>> START TEXT SHOWN

For any country, if the world price of zinc is higher than the domestic price of zinc without trade, that country should a. Export zinc, since that country has a comparative advantage in zinc. b. Import zinc, since that country has a comparative advantage in zinc. c. Neither export nor import zinc, since that country cannot gain from trade. d. Neither export nor import zinc, since that country already produces zinc at a low cost compared to other countries.

a. Export zinc, since that country has a comparative advantage in zinc.

if the government removes a tax on a good, then the quantity of the good sold will a. Increase. b. Decrease. c. Not change. d. All of the above are possible.

a. Increase.

As a result of a decrease in price, a. New buyers enter the market, increasing consumer surplus. b. New buyers enter the market, decreasing consumer surplus. c. Existing buyers exit the market, increasing consumer surplus. d. Existing buyers exit the market, decreasing consumer surplus.

a. New buyers enter the market, increasing consumer surplus.

Assume, for the U.S., that the domestic price of beef without international trade is lower than the world price of beef. This suggests that, in the production of beef, a. The U.S. has a comparative advantage over other countries and the U.S. will export beef. b. The U.S. has a comparative advantage over other countries and the U.S. will import beef. c. Other countries have a comparative advantage over the U.S. and the U.S. will export beef. d. Other countries have a comparative advantage over the U.S. and the U.S. will import beef.

a. The U.S. has a comparative advantage over other countries and the U.S. will export beef.

>> END TEXT SHOWN
>> START GIVEN ENTRIES

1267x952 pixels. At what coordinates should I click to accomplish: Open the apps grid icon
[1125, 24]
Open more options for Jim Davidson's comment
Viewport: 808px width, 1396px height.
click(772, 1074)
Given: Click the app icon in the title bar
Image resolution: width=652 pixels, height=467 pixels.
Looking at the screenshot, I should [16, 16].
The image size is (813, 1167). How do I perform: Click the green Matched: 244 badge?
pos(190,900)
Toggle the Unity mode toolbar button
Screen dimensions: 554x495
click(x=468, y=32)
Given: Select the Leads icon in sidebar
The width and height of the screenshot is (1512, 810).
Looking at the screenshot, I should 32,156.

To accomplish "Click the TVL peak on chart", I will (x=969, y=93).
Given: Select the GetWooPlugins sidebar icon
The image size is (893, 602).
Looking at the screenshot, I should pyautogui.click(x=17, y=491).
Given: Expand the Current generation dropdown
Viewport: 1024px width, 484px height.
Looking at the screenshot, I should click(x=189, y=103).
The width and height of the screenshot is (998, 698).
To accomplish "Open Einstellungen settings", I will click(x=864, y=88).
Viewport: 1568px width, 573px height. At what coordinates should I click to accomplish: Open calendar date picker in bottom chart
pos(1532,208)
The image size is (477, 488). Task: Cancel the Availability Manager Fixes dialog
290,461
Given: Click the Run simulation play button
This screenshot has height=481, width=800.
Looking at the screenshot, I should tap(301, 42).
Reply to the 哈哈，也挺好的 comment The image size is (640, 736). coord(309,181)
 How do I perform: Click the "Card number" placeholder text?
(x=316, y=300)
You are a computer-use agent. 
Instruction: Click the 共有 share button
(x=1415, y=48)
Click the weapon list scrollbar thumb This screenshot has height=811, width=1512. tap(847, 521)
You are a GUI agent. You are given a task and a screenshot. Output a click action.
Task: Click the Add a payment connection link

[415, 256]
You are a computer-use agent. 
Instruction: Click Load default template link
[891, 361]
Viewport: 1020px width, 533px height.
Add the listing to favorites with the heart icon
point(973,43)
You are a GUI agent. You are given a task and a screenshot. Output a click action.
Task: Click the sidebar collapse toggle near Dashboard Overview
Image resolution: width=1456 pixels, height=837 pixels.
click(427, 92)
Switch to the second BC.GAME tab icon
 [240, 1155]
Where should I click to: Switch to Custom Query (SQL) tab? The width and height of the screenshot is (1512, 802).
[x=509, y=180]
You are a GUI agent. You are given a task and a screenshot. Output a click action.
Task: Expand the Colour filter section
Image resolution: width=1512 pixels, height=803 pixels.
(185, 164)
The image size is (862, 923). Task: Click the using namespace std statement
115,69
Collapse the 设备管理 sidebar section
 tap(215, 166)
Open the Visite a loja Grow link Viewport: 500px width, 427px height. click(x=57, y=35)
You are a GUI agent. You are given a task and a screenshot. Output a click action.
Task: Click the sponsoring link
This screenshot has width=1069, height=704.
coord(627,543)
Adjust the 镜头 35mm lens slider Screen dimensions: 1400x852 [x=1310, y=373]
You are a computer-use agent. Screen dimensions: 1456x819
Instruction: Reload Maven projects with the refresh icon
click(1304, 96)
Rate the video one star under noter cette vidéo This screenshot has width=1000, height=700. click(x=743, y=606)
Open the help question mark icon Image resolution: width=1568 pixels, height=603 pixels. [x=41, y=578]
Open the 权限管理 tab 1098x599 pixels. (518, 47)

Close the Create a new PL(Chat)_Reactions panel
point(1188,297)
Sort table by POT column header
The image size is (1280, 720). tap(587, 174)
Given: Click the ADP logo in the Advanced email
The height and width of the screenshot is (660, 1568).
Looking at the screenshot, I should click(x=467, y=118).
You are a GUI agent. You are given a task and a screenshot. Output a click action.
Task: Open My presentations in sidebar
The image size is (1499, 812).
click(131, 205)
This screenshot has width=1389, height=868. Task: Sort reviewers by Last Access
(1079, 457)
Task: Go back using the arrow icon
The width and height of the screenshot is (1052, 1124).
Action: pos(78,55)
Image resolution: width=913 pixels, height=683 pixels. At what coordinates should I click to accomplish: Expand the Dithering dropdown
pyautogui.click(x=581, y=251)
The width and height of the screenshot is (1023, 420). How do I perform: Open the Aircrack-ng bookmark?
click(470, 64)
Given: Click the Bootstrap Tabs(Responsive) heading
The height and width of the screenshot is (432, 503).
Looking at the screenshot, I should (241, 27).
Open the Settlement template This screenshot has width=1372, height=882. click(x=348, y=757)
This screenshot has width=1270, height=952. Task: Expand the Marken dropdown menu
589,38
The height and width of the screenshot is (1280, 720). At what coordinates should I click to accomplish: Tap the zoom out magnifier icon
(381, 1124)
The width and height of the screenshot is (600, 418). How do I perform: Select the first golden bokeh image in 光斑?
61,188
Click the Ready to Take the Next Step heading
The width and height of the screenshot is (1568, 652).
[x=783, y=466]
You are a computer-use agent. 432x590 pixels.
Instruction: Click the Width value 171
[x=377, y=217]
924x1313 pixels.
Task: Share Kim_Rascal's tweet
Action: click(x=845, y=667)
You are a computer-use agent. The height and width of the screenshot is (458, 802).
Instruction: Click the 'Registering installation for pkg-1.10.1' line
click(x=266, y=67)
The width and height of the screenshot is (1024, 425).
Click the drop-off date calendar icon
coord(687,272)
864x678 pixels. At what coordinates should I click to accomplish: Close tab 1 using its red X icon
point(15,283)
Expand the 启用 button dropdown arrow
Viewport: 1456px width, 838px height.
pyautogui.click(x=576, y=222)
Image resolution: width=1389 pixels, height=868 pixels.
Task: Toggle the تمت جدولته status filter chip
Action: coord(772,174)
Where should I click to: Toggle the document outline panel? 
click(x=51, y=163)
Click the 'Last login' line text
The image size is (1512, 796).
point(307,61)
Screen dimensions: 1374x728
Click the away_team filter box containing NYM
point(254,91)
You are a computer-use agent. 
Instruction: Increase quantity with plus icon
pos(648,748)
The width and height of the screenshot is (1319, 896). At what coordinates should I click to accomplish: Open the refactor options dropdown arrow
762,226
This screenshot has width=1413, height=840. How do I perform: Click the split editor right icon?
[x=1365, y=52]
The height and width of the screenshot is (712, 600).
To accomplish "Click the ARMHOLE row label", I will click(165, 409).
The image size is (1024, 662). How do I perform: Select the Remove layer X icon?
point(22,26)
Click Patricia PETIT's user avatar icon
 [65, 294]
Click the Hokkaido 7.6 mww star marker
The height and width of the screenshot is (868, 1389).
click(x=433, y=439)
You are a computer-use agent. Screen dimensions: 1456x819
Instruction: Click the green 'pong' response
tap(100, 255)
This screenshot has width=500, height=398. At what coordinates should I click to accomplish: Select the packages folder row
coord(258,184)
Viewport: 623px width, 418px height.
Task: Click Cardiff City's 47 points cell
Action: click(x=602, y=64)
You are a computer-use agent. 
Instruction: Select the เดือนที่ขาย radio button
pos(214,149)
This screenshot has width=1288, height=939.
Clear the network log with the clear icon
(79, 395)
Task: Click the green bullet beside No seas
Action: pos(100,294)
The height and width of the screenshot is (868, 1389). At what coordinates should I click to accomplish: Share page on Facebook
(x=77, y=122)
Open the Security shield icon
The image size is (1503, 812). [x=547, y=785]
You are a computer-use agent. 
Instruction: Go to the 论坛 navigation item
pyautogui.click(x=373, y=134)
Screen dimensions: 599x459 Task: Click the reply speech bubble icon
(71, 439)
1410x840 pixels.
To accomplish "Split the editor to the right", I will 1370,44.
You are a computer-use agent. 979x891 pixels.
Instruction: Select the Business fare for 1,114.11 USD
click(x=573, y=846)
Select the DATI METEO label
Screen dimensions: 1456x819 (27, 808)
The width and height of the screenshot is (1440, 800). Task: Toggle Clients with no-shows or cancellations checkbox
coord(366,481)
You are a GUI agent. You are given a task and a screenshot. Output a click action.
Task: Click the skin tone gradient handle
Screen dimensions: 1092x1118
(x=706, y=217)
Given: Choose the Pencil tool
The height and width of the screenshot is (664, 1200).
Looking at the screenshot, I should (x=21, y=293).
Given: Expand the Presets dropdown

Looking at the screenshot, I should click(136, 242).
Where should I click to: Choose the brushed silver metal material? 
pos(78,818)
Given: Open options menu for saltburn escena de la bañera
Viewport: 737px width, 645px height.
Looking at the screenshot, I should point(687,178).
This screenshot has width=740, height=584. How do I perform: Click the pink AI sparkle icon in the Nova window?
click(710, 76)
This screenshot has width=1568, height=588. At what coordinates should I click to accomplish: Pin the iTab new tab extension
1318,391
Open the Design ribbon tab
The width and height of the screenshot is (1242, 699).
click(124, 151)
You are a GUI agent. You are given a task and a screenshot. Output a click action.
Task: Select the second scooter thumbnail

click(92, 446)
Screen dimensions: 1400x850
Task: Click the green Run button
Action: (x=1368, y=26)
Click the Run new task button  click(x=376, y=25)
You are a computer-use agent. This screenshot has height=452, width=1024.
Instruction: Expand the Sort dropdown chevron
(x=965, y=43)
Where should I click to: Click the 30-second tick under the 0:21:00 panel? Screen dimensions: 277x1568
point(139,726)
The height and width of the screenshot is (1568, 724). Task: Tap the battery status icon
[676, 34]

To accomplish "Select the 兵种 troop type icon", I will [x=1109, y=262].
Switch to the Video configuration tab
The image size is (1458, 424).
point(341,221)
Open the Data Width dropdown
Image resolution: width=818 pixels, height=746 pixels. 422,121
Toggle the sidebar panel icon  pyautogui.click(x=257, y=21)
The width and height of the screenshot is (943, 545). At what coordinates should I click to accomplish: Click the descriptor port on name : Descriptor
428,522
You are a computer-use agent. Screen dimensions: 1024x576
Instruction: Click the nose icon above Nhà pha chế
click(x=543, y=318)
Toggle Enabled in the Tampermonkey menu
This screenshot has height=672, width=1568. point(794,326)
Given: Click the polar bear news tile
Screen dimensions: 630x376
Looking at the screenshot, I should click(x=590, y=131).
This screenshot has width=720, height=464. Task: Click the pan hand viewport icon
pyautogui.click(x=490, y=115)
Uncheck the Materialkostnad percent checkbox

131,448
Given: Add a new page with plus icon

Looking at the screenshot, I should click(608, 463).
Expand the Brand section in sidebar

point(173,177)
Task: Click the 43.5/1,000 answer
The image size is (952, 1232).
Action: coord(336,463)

>> END GIVEN ENTRIES

§ STATED GOAL
According to the economics quiz text above, what should a country do if the world price of zinc is higher than its domestic price of zinc without trade?

§ PROBLEM SOLUTION
Export zinc, since that country has a comparative advantage in zinc.